Let me first appeal to a "big theorem": Since the theory $\mathrm{RCF}$ of real-closed fields is unstable, it has the maximal number ($2^\kappa$) of models of cardinality $\kappa$ up to isomorphism for every uncountable cardinal $\kappa$.

Taking $\kappa = 2^{\aleph_0}$, there are $2^{2^{\aleph_0}}$-many real closed fields up to isomorphism of cardinality $2^{\aleph_0}$. It remains to show that each such field embeds as a maximal real-closed subfield of $\mathbb{C}$.

Let $R$ be a real-closed field of cardinality $2^{\aleph_0}$, and let $C = R[i]$ be its algebraic closure.
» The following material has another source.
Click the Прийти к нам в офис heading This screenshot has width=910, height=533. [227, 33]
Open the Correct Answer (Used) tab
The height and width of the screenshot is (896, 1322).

Then $|C| = 2^{\aleph_0}$, so there is an isomorphism $\sigma\colon C\cong \mathbb{C}$ (since any two uncountable algebraically closed fields of the same characteristic and cardinality are isomorphic). Since $R$ is a maximal real-closed subfield of $C$, $\sigma(R)$ is a maximal real-closed subfield of $\mathbb{C}$ which is isomorphic to $R$.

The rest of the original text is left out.